Collider phenomenology, BSM and cosmology

G. Panico has been working on different topics connected to collider phenomenology, beyond the Standard Model physics and cosmology. He followed three main research directions. One of them, in collaboration with L. Di luzio and R. Gršber, was focussed on the exploitation of precision measurements to set bounds on the presence of new heavy multiplets with electroweak quantum numbers. In particular he assess the sensitivity to these states via the modification of neutral and charged Drell-Yan processes at the high-luminosity phase of the LHC and at future lepton and hadron colliders.

A second research line, in collaboration with A. Pomarol and M. Riembau, was devoted to the study of new-physics corrections to the electron electric dipole moment (EDM). He performed an analysis of the leading contributions up to two-loop order within an effective field theory framework. The relevance of this work is related to the new, recently released ACME bounds that improve the constraint on the electron EDM by nearly one order of magnitude. The new bounds allow to test a significant fraction of the parameter space of theories in which the electron EDM is generated only at two-loop level, which were instead not testable with the previous experimental constraints.
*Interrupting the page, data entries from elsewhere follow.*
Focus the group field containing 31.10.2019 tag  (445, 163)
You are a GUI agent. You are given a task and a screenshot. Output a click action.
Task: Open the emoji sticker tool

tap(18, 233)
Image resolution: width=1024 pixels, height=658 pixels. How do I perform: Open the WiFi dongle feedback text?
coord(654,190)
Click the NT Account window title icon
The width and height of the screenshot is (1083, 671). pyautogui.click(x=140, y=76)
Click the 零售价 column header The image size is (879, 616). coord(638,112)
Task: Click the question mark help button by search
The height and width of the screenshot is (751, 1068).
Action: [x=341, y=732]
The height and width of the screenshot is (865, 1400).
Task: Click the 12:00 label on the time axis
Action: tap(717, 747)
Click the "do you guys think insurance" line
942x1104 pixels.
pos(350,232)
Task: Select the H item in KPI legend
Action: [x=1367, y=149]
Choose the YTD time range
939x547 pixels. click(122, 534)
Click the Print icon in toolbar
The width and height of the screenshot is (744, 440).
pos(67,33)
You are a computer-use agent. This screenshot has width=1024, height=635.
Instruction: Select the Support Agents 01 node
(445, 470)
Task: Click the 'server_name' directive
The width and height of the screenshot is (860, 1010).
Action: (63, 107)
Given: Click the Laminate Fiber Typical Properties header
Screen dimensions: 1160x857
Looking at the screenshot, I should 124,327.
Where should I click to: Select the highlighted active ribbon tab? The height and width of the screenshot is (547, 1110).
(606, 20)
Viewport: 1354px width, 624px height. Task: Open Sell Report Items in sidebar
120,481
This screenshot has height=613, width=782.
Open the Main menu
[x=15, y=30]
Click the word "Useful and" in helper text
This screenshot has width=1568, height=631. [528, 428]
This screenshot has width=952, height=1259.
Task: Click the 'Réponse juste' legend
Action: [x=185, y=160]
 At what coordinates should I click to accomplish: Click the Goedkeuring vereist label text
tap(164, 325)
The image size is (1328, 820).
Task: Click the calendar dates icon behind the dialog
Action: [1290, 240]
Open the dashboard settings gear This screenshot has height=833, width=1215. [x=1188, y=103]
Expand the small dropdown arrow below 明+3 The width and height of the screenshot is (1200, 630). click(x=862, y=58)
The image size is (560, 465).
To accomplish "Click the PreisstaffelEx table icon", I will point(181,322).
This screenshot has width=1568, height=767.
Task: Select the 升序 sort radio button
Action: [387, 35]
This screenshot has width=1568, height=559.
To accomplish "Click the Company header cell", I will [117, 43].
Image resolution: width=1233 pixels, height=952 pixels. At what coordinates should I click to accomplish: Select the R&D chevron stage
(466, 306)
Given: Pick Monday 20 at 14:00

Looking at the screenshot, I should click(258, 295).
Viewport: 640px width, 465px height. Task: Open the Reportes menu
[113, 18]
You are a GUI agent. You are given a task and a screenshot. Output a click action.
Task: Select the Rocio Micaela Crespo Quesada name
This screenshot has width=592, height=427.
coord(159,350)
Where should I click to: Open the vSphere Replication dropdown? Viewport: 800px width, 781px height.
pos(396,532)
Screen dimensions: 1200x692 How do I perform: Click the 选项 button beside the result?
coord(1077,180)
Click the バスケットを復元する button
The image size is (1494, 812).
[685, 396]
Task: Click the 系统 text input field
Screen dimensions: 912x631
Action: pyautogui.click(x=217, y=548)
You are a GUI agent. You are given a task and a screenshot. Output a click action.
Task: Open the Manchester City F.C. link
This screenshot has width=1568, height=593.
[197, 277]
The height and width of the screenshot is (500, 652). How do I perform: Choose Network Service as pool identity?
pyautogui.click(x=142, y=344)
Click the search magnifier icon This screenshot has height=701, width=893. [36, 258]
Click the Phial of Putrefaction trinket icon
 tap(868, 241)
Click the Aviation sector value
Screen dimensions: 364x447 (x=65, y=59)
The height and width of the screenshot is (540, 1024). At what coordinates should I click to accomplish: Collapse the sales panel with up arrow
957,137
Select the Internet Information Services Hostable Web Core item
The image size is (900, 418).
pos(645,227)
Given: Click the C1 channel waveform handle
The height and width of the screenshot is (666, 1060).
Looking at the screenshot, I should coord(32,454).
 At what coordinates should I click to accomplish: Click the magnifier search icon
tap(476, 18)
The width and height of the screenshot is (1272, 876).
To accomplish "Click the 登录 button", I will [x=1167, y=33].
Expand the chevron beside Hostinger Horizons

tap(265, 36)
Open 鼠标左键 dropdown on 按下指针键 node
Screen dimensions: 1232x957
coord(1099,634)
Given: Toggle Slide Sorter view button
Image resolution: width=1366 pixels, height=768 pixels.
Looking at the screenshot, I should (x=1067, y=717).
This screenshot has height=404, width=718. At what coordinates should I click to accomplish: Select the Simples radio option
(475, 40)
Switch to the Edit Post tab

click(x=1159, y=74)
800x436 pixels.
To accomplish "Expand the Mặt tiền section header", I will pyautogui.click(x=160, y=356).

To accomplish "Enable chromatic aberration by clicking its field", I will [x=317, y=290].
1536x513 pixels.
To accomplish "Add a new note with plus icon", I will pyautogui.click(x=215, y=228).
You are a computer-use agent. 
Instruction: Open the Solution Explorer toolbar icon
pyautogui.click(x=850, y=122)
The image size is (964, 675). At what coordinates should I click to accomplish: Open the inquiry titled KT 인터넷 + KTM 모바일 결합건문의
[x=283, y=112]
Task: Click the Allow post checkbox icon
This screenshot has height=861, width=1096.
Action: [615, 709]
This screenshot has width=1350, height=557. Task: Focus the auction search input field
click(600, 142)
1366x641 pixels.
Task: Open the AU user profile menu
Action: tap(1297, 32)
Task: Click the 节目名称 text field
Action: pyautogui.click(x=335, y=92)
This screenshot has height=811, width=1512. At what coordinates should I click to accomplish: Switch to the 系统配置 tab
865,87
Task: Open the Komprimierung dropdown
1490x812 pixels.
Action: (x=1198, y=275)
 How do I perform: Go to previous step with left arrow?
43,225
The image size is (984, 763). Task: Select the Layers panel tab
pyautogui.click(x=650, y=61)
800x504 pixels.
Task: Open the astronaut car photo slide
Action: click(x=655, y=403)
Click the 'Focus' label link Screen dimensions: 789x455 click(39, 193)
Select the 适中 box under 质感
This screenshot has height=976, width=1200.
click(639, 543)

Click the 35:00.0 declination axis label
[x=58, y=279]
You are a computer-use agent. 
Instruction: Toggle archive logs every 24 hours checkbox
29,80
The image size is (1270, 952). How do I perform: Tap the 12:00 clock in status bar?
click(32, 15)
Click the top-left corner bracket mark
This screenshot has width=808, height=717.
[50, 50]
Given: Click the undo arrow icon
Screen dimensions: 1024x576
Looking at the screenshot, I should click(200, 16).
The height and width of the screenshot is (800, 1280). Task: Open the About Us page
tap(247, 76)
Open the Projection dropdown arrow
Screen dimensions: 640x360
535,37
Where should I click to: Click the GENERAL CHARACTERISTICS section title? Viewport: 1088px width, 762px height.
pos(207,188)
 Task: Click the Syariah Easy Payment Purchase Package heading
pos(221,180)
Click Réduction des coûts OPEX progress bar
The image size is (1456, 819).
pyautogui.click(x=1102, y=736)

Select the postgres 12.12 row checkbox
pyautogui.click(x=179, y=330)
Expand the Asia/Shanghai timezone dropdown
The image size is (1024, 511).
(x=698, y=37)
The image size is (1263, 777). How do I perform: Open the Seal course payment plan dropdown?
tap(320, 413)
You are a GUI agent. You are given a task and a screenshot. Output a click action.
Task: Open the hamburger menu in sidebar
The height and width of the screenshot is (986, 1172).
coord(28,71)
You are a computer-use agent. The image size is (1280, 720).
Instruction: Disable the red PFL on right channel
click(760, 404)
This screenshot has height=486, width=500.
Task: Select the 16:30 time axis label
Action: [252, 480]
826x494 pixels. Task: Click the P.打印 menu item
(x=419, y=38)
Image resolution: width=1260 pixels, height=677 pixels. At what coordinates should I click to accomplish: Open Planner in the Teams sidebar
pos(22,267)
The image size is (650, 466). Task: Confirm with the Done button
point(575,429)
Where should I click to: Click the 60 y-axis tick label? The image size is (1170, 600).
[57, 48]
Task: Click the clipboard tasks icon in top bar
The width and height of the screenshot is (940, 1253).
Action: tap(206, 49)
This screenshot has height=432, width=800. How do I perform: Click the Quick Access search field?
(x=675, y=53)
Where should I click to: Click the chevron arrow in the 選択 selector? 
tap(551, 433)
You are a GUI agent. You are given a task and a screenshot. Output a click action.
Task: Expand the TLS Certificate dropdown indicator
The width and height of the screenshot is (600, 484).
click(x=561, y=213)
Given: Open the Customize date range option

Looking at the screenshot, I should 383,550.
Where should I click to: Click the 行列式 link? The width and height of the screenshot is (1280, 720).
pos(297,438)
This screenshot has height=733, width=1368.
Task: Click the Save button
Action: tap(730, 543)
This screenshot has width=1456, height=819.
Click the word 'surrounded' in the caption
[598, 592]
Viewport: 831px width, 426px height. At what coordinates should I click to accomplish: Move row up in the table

The third research line, done in collaboration with F. Ferrer, E. Masso, O. Pujolas and F. Rompineve, was focussed on the study of a new formation mechanism for primordial black holes. The new mechanism relies on the collapse of long-lived string-domain wall networks and is naturally realized in QCD axion models with domain wall number larger than one and Peccei-Quinn symmetry broken after inflation. A nice feature of this mechanism is its independence from cosmological inflation.